BlinkRx is the world’s first pharma-to-patient cloud that offers a digital concierge service for patients who are prescribed branded medications. Patients benefit from transparent low prices, free home delivery, and world-class support on this first-of-its-kind centralized platform. With BlinkRx, never again will a patient show up at the pharmacy only to discover that they can’t afford their medication, their doctor needs to fill out a form for them, or the pharmacy doesn’t have the medication in stock.
We are a highly collaborative team of builders and operators who invent new ways of working in an industry that historically has resisted innovation. Join us!
- Design and implement Threat and Vulnerability Management program for AWS cloud and Engineering applications.
- Ensure alignment with the Security Pillar of AWS Well Architected Framework.
- Facilitate and review Threat modeling with Applications teams.
- Conduct Security architecture review of key application enhancements.
- Manage the operations of cloud security tools, triage and prioritize findings, work with stakeholders to fix defects.
- Manage the operations of source code scanning security tools (SAST), 3rd party modules scanning security tools (SCA), runtime application scanning security tools (DAST). Triage and prioritize findings, work with stakeholders to fix defects.
- Manage the operations of API security tools. Triage and prioritize findings, work with stakeholders to fix defects.
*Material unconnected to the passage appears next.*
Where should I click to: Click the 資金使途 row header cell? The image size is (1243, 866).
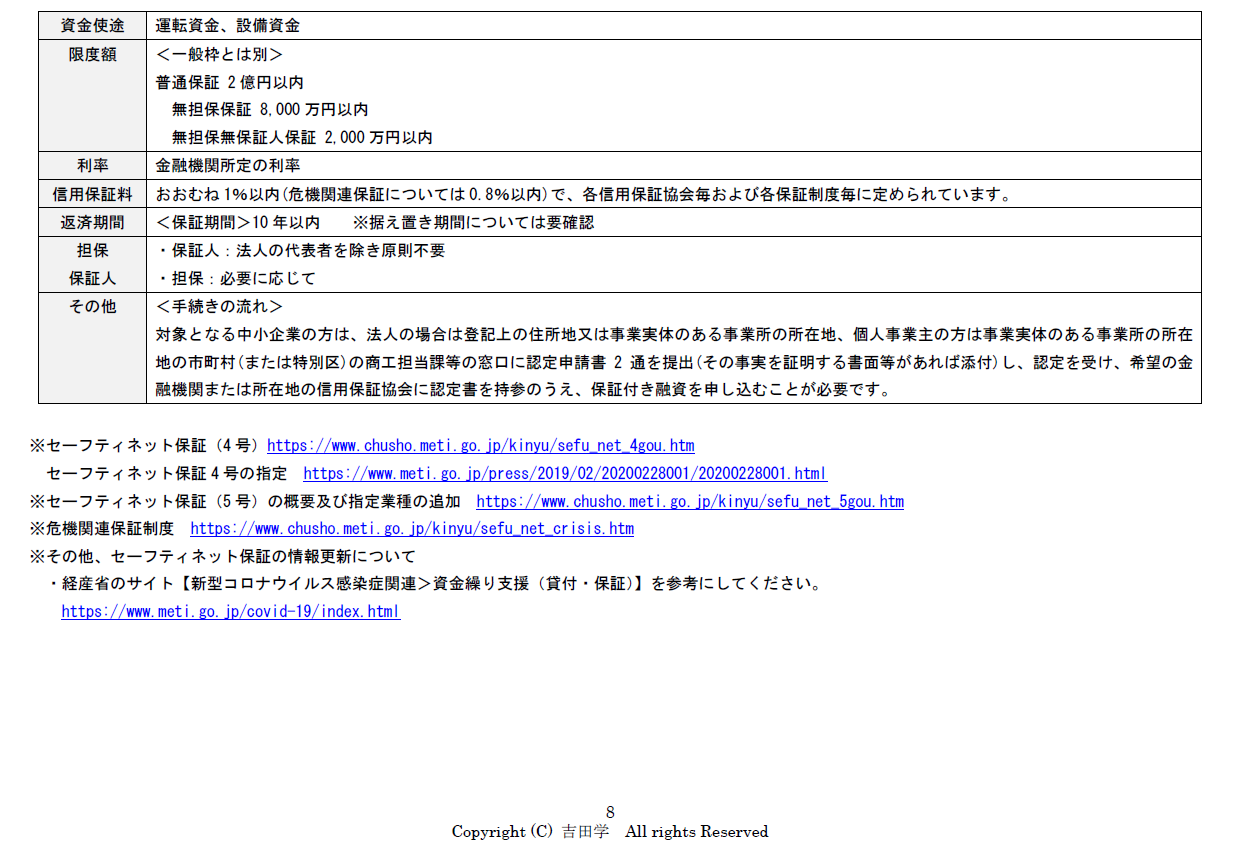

- Manage the operations of Data Security tools. Monitor, Identify, triage, and prioritize findings. Work with stakeholders to fix defects.
- Manage the operations of SIEM, ensure security logs are being sent to the SIEM, configure and find fund thresholds and alerts.
- Perform internal application pen tests. Identify, triage, and prioritize findings. Work with stakeholders to fix defects.
- Monitor alerts and respond to security incidents according to incident response plan.
- Monitor identity security including Periodic review of access logs, anomaly access and account review, excessive and outlier permissions, inactive accounts with high privileges.
- Prepare relevant metrics and status reports related to Cloud Security and Engineering Application Security
- Develop and maintain content for Cloud Security and Engineering Applications for Infosec CoE (Center of Excellence) and Product Security Baselines.
- Assists in the review and update of cyber security policies, architectures and standards.
- Assists in responding to audits, penetration tests and vulnerability assessments.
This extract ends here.